Shepard tones were generated as in [33]. Briefly, nine pure tones all with an octave relationship to a base frequency, Fb, were added together to cover the audible range. They were amplitude-weighted by a fixed spectral envelope (Gaussian in log-frequency and linear amplitude, with M = 960 Hz and s.d. = 1 octave; figure 1a). A trial consisted of two successive tones, T1 and T2, with tone duration of 125 ms and no silence between tones. The Fb for T1 was randomly drawn for each trial, uniformly between 60 and 120 Hz, to counterbalance possible idiosyncratic biases in pitch-shift direction preference [2,33]. The Fb interval between T1 and T2 was randomly drawn from a uniform distribution between 0 semitones (st) and 11 st in steps of 1 st. The interval of 6 st corresponds to a half octave, the ambiguous case. Each interval was presented 40 times with presentation order randomly shuffled. To minimize context effects [33], participants were played an intertrial sequence of five tones between trials, with tone duration of 125 and 125 ms of silence between tones. The intertrial tones were similar to Shepard tones but with a half-octave relationship between tones. The Fb for intertrial tones was randomly drawn, uniformly between 60 and 120 Hz. The experiment lasted for about 90 min, in a single session split over four blocks.

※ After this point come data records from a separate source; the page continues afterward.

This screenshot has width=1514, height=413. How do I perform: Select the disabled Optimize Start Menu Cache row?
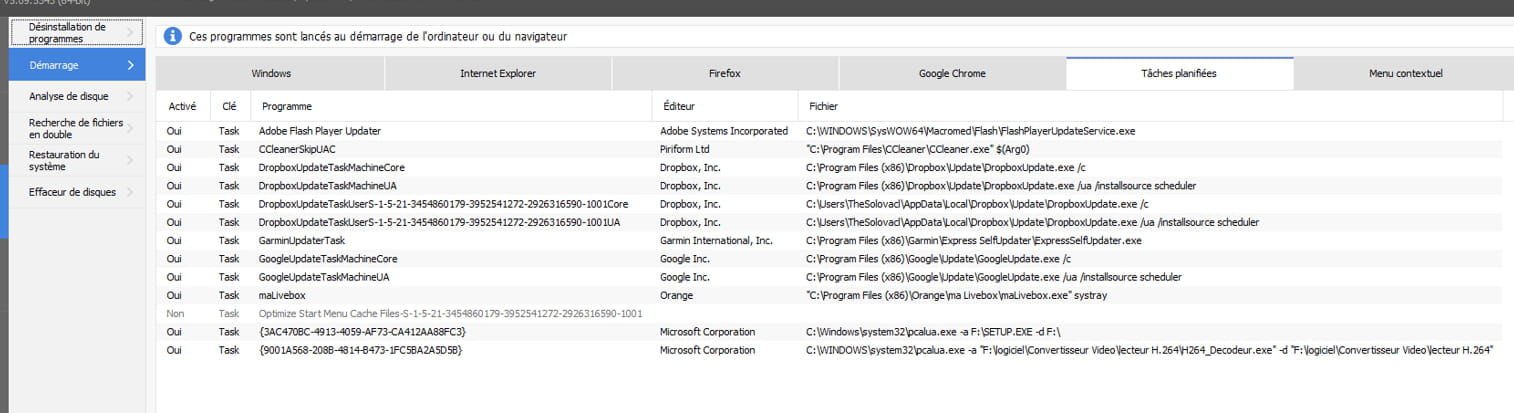450,313
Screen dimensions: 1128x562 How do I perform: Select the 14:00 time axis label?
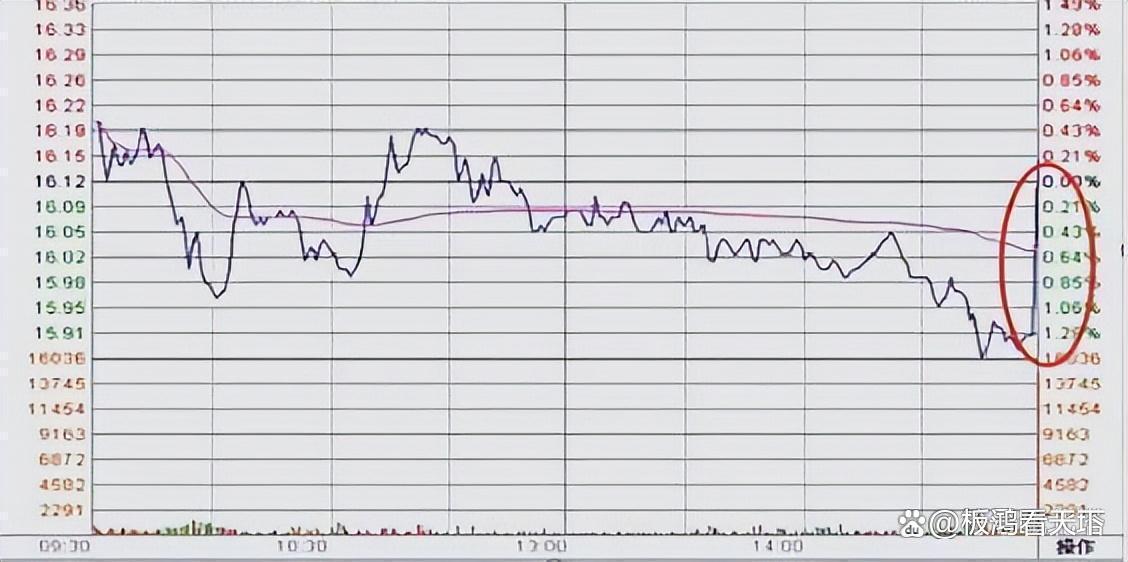(x=778, y=547)
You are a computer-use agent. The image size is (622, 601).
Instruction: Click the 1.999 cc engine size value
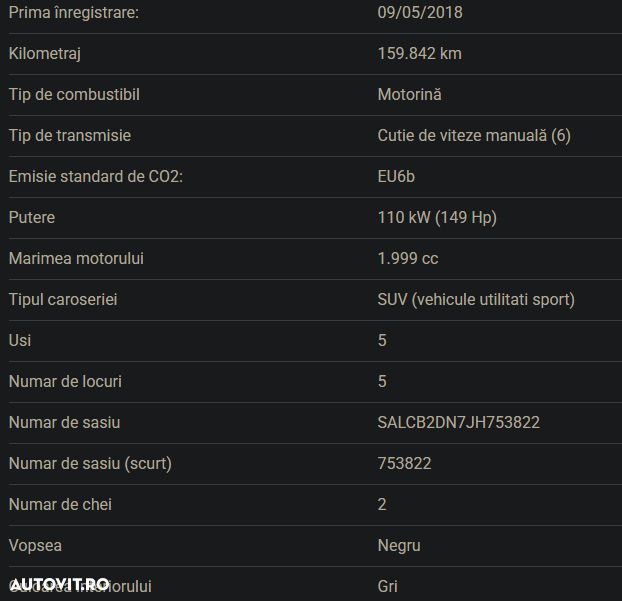click(x=408, y=258)
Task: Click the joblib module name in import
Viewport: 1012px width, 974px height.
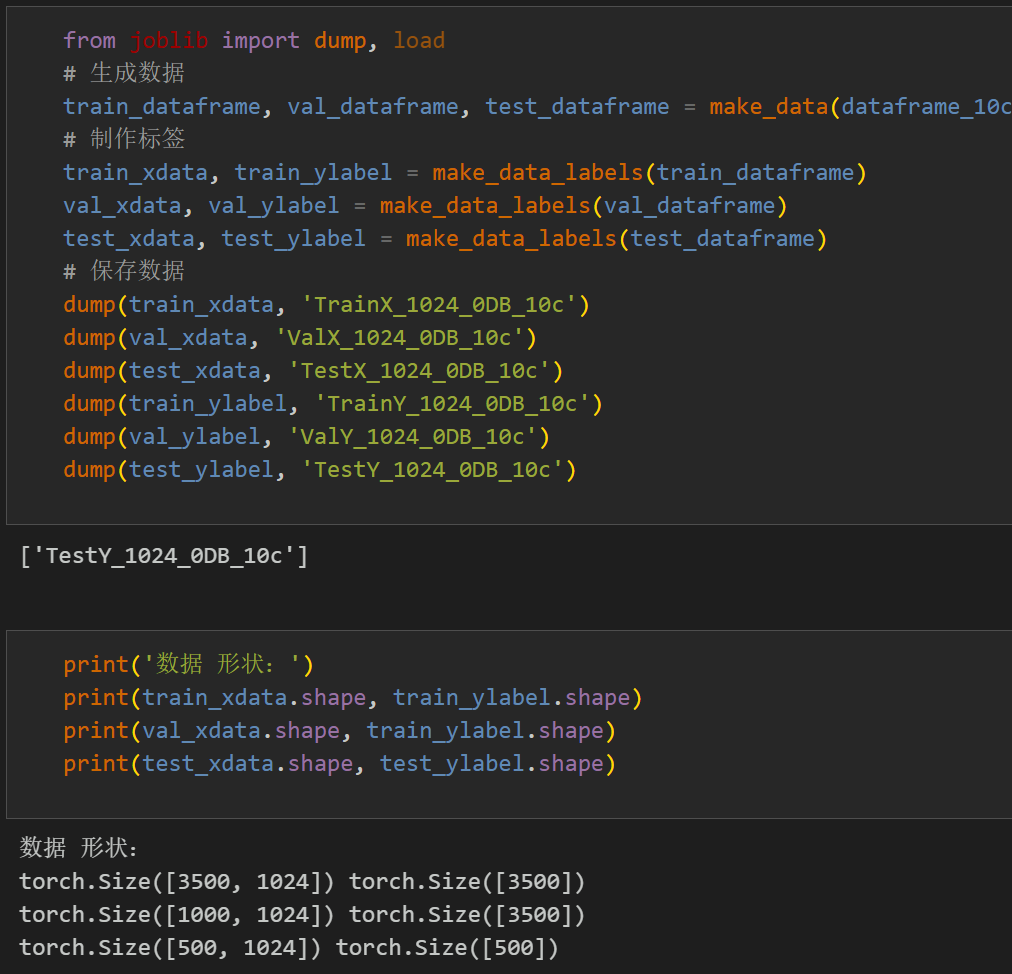Action: [169, 40]
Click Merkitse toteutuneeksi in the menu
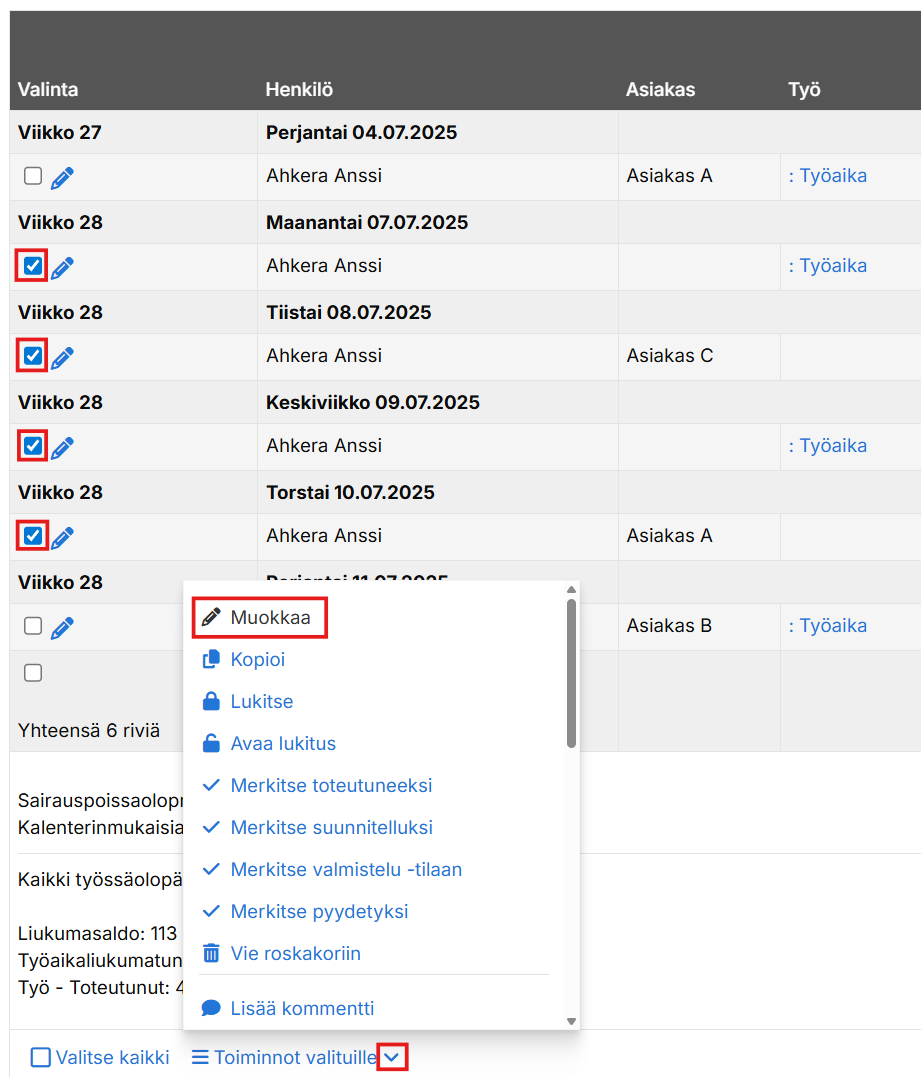 331,786

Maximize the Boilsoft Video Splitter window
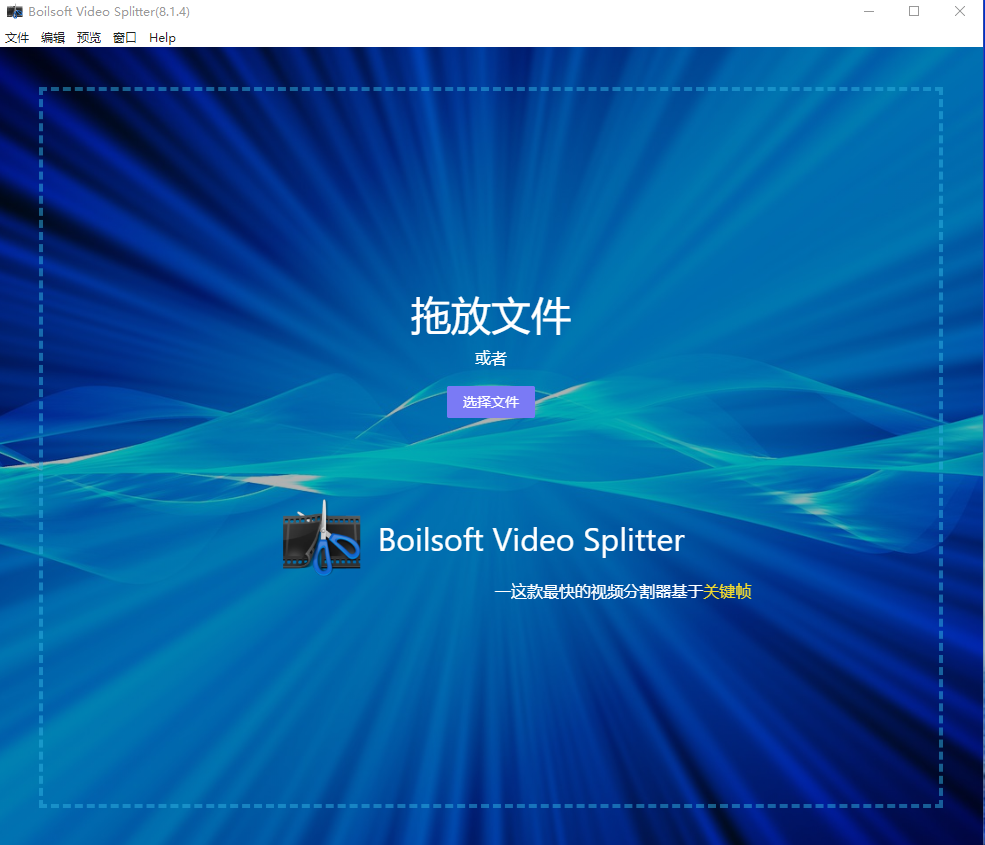(914, 12)

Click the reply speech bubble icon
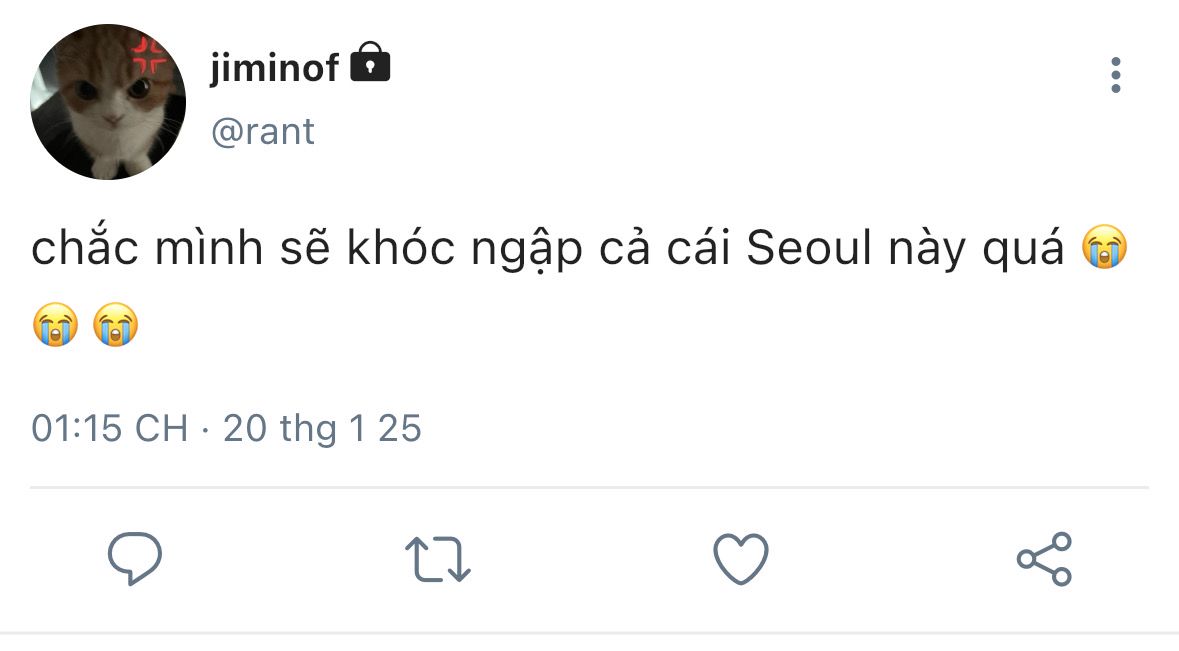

(iii). Apparatus and procedure

Participants were tested individually in a double-walled sound-insulated booth (Industrial Acoustics). Stimuli were played diotically through an RME Fireface 800 soundcard, at 16-bit resolution and a 44.1 kHz sampling rate. They were presented through Sennheiser HD 250 Linear II headphones. The presentation level was 65 dB SPL, A-weighted. Participants provided an ‘up’ or ‘down’ response through a custom-made response box, which recorded reaction times with sub-millisecond accuracy. The right/left attribution of responses was counterbalanced across participants. Trial presentation was self-paced. A trial was initiated by participants depressing both response buttons. This started a random silent interval of 50–850 ms followed by the stimulus pair T1–T2. Participants were instructed to release as quickly as possible the response button corresponding to the pitch-shift direction they wished to report. Then, participants used a computer keyboard to rate their confidence in the pitch-shift direction report. They used a scale from 1 (very unsure) to 7 (very sure). The intertrial sequence was then played and the next trial was ready to be initiated.

(iv). Screening procedure

We asked participants to report pitch-shift direction, a task for which variability in performance is well documented [37]. A screening test was therefore applied, as in [33], to select participants who could report pitch shifts reliably. Briefly, prospective participants were asked to report ‘up’ or ‘down’ shifts for pure tone or Shepard tone pairs, and a minimum accuracy of 80% for a 1-st interval was required. Broadly consistent with previous reports [33,37], 10 participants out of 26 failed the screening test and were not invited to proceed to the main experiment. All of those who failed the screening test were non-musicians. The relatively large proportion of failure may have been caused by our use of frequency roving in a pitch-shift identification task [38]. Also, we did not provide any training prior to the brief screening procedure, which could have affected performance on the pitch direction task for naive participants [39].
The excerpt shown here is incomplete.